Le sénateur Angus: Lui avez-vous présenté la modification que vous proposez, celle que vous avez expliquée ici?

M. Waisberg: Oui.

Le sénateur Angus: Elle ne figure toutefois pas dans la liste des modifications de détail.

Le sénateur Meighen: Mes commentaires s'adressent surtout à M. Waisberg. Vu notre autorité morale, le précédent que constitue la Loi sur les banques et nos convictions personnelles, nous sommes tous d'accord, je pense, pour dire que, la vente liée n'est pas une pratique que quiconque -- et certainement pas un législateur -- souhaite encourager. Je ne sais pas comment formuler ma question sans paraître vous manquer de respect. Bien au contraire, monsieur Waisberg, je connais votre réputation et vos talents. Avez-vous vérifié à fond la portée de ce libellé de votre proposition pour le paragraphe 416(5)? Par exemple, y a-t-il une différence entre les termes «pression» et «coercition»?

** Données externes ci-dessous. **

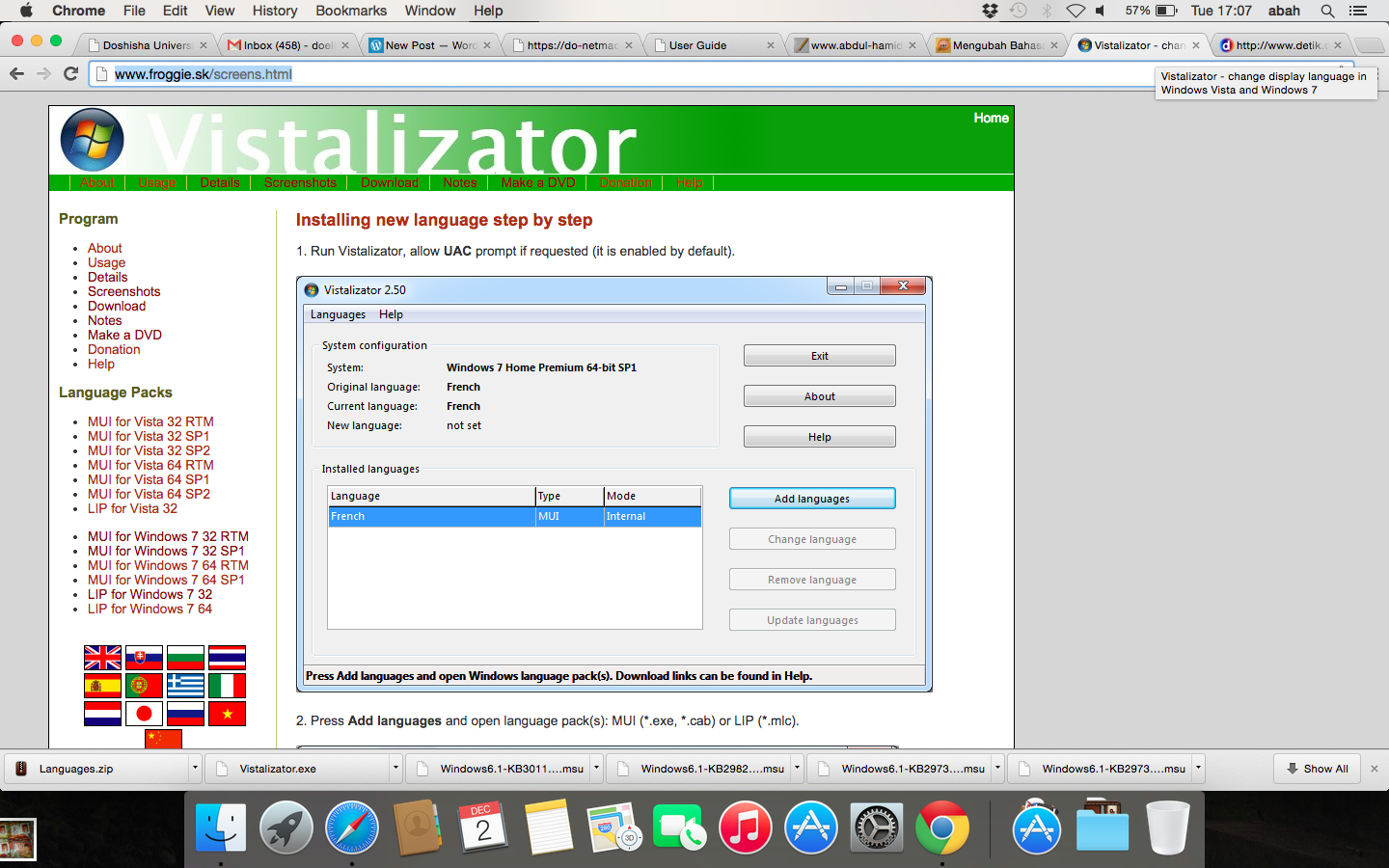1389x868 pixels.
Task: Expand the Languages.zip download options arrow
Action: point(195,769)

M. Waisberg: Je peux vous citer la formulation actuelle de ce paragraphe. Nous voulions le changer le moins possible. Le libellé actuel du paragraphe 416(5) stipule qu'aucune banque «ne doit exercer de pression sur un employeur pour placer une assurance offrant une garantie à la banque auprès d'une société d'assurance quelconque». Il y a aussi des précisions supplémentaires dans un autre paragraphe.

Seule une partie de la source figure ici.